The considerable within-population genetic variation in P. orientalis indicates a high potential for in situ evolution [39,44,78]. However, this process is slow and may take several hundred years to materialize [25], particularly for this long-lived and slow-growing conifer species. Our results also showed that the predicted current and future population tree height growth varied at large scales, and it was not conducive for among-population exchange of preadapted alleles and the enhancement of evolutionary adaptation [6]. Scientific evidence also suggests that natural migrations of forest trees are expected to lag climate change [9,10,11,12]. Thus, neither evolution nor migration are likely to provide a solution for P. orientalis to avoid the projected maladaptation in this and previous studies [18,19]. Therefore, assisted migration (moving the species to new habitats) and assisted gene flow (to move populations within their original habitats) using plantations appears to be a potentially effective approach to avoiding P. orientalis maladaptation under a rapidly changing climate. As an important ecosystem tree species, P. orientalis is commonly used for ecological restoration in arid mountain landscapes of northern China, so assisted migration is particularly important for afforestation and reforestation in China. Additionally, assisted migration has already played an important role in facilitating the adaptation of forest species and buffering the effects of climate change [79,80,81].

4.5. Forest Management Practices to Promote Climate Change Adaptation

In this study, the areas with suitable habitat of P. orientalis were predicted to increase in future climates using either local or optimal provenances. However, the growth potential would decline if local provenances were used, suggesting possible maladaptation. This finding also applies to the existing populations as they are local as well. On the other hand, when optimal provenances were used, improved growth would also be achieved along with the expansion of climatically suitable areas. There would be a huge potential to improve height growth by using the optimal provenances compared to using local counterparts, particularly in the barren lands of northern and northwestern China, where the application of optimal provenances could greatly enhance the productivity of P. orientalis, and increase the total suitable area. (Figure 6).
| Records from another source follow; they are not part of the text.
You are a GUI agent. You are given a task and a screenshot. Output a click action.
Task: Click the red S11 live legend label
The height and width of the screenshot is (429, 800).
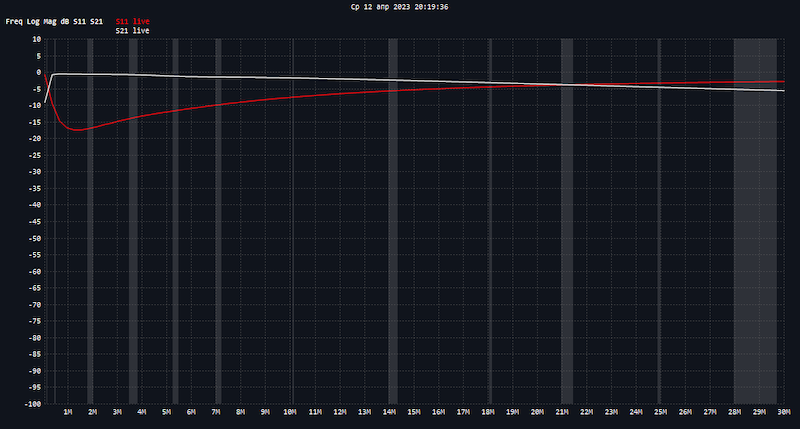pyautogui.click(x=133, y=21)
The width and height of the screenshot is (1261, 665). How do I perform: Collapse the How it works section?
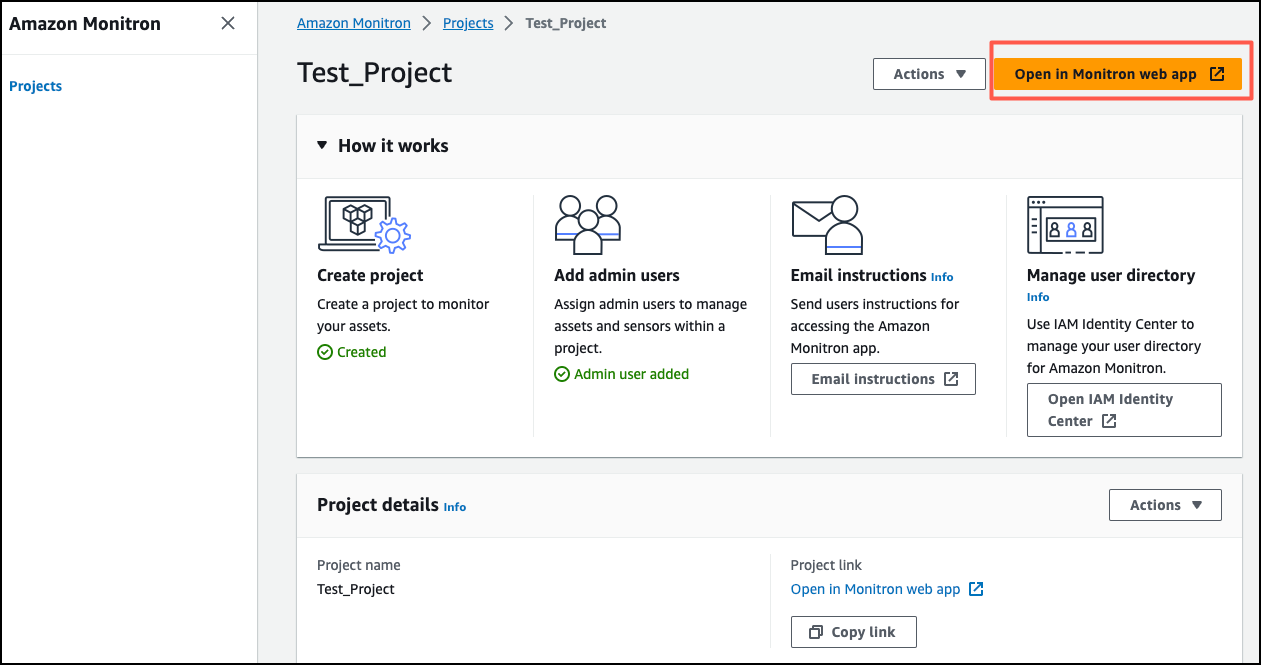[x=321, y=145]
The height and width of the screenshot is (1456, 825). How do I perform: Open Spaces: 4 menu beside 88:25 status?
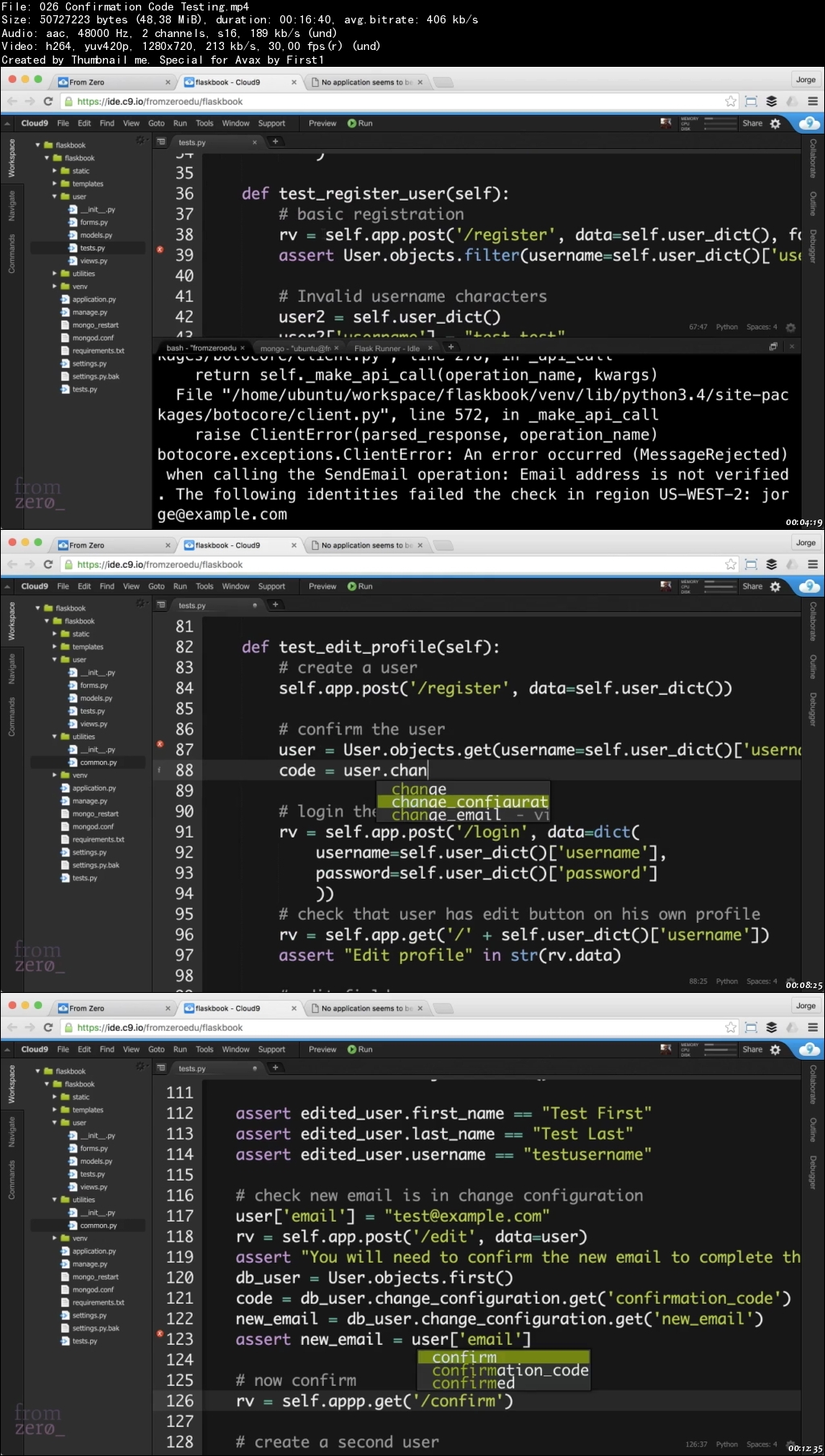click(761, 981)
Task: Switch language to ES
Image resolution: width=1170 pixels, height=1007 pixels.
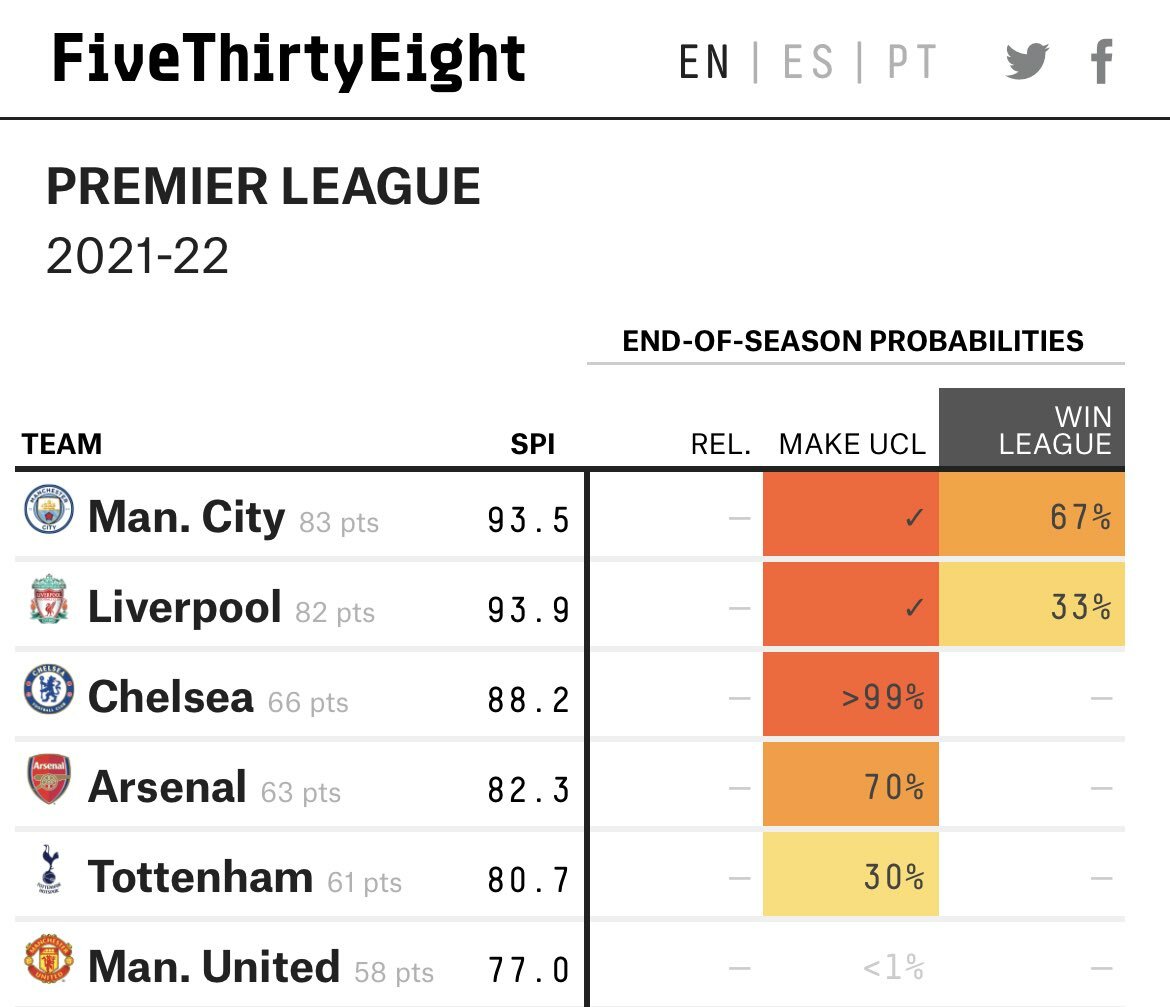Action: [807, 62]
Interestingly, because the prediction of optimal provenances is based on the climates of plantations and provenances, if similar climates were forecasted in different area of China, there will be multiple choices of optimal provenances.
For populations and regions at low risk of maladaptation, such as the local P. orientalis population in central China, silvicultural strategies should aim to enhance regeneration such that natural selection can continuously act on large numbers of juvenile trees [82,83]. For populations and regions at high risk of maladaptation to future climates, such as local P. orientalis population in northern and northwestern China, which is dominated by arid and semi-arid climates, our study shows that using optimal provenances is useful to avoiding maladaptation and to improve growth (Figure 5).
Nevertheless, these practical measures still need to be carefully evaluated in relation to current forest practices. First, despite the benefit of assisted migration using our model predictions, risks of transferring populations to new planting locations should also be considered [84]. The risks may include threats from new pests, pathogens, and hybridization with local populations that may dampen the advantage of the introduced optimal populations. In addition, there are other factors affecting tree performance beyond the consideration of our model predictions. For instance, extreme climate events may impose more severe impact on tree survival than climate normal that were used to make model predictions in this study, which are also used in the majority of other studies in this field [84]. However, extreme climate events are extremely difficult to predict; thus, to predict the impact of extreme climate conditions on tree performance remains a challenge. Enhanced atmospheric CO2 may improve tree water-use efficiency [85] and alleviate the maladaptation of local populations to climate change to some extent, but no model prediction considering the CO2 effect has been reported in this species. Similarly, soil condition is also an important factor affecting the performance of tree populations. However, the impact of these two factors is not provenance specific, thus, not likely to considerably affect the applications of our model predictions. As fine scale global soil databases are becoming available (github.com/ISRICWorldSoil/SoilGrids250m), soil condition can be used an additional layer in our model predictions for planning new plantations with the consideration of assisted migration [86]. After all, considering the predicted impact of climate change, management decisions should be taken immediately due to the long time required to implement new forest management strategies and to convert highly vulnerable forests to less susceptible ecosystems [87,88,89].

5. Conclusions

Understanding the local adaptation and forest tree population response to climate is critical for developing adaptive forest resource management strategies. In this study, we found that P. orientalis populations are better adapted to their local climate conditions in central distribution areas than those distributed in peripheral regions. Suitable areas for P. orientalis are projected to increase in future climates, and the growth potential would decline if local provenances are used, suggesting the risk of maladaptation to the future climate for existing populations. However, using optimal provenances through assisted migration would increase growth potential. This would be particularly effective in northern and northwestern China. Thus, the assisted migration of P. orientalis has the potential to curtail losses in tree growth, and preserve forest health and productivity, subsequently maintaining ecosystem services in the coming decades.

Supplementary Materials

The following are available online at https://www.mdpi.com/1999-4907/10/8/622/s1, Table S1: Steps of climate variable selection and model optimization.

Author Contributions

J.-F.M., T.W., Y.A.E.-K. and Y.L. conceived and designed the study; X.-G.H., K.-H.J., S.-S.Z., N.C.C., S.-Q.J. conducted the experiments; X.-G.H., J.-F.M., T.W., and Y.A.E.-K. wrote the manuscript.

Funding

This research was funded by the National Natural Science Foundation of China (NO. 31670664) and the Fundamental Research Funds for the Central Universities (NO. 2018BLCB08).

Acknowledgments

The support provided by China Scholarship Council (CSC) during a visit of Xian-Ge Hu to University of British and Columbia is acknowledged.

Conflicts of Interest

The authors declare no conflict of interest.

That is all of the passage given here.